Studies in lossless data compression

Posted on August 16, 2006

I’m going to start studying compression a lot more (yes inspired by the Hutter prize) so that I can hopefully be the first to win the competition. The prize money isn’t really important as I believe it will only work out to about 1-3 thousand euros. I’ve always had an interest in compression, so this just gives me a reason to study it more, and a distinct goal to follow. I have a lot of catching up to do in the lossless data compression field, so this is more of a long term goal.

Lossless data compression

Lossless data compression allows the exact reconstruction of data from its compressed source. Lossless data compression is used in many areas such as zip and gzip arbitrary data.

Lossy data compression

Lossy data compression typically performs better than lossless data compression; however, it does not reconstruct an exact representation of the data. Some places where lossy data compression is useful is in images, video, and music.

Burrows-Wheeler Transform (BWT)

Burrows-Wheeler transform is not actually a data compression algorithm, but it instead is a data transformation algorithm. The algorithm will transfer your input data to a format that is much easier for other compression algorithms to take advantage of.

It does this by re-arranging the data so that duplicate parts appear in a row. For example you will have many ’T’ character’s in a row instead of spread all over the place.

Huffman compression

Huffman coding is a mapping of a set of ‘symbols’ to a set of ‘series of bits’. Each symbol corresponds to a variable length series of bits.

The more common symbols are represented with less bits, and the least common symbols are represented with more bits.

There is no algorithm which produces better results than Huffman coding, where each symbol has a binary representation. That is it is, it will always lead to optimal compression.

However, Huffman coding is not the best compression method since it does not take advantage of the relation between symbols.

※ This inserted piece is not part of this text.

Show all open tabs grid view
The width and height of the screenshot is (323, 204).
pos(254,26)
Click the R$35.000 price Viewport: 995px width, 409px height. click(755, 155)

Example: An ‘h’ follows a ’T’ very often in the english language, and Huffman coding will not take that into consideration.

Huffman codes

Each Huffman code is prefix free. Meaning no binary code is a prefix of any other binary code. If it was you wouldn’t know on the decoding phase which symbol to pick, the prefix of one code which itself a symbol or to keep reading to get another symbol.

Huffman trees

The binary representations for each symbol is made by using a binary tree. Each symbol is first stored as its own distinct leaf node. Each of these nodes also stores the frequency of the symbol. Since even a single node is considered a tree, each of these nodes are considered their own tree.

From here you simply continuously pick the 2 trees with smallest frequency and combine them into a new tree with a new parent node. The new parent node gets the frequency of both of its children added. This sequence is continued until you have no more trees to merge. The frequency of a tree is defined to be the frequency of its root node.

You now have a single tree with each leaf node being an original symbol. This tree is called a Huffman tree. Creating this tree can be done in O(nlogn) by using a priority queue.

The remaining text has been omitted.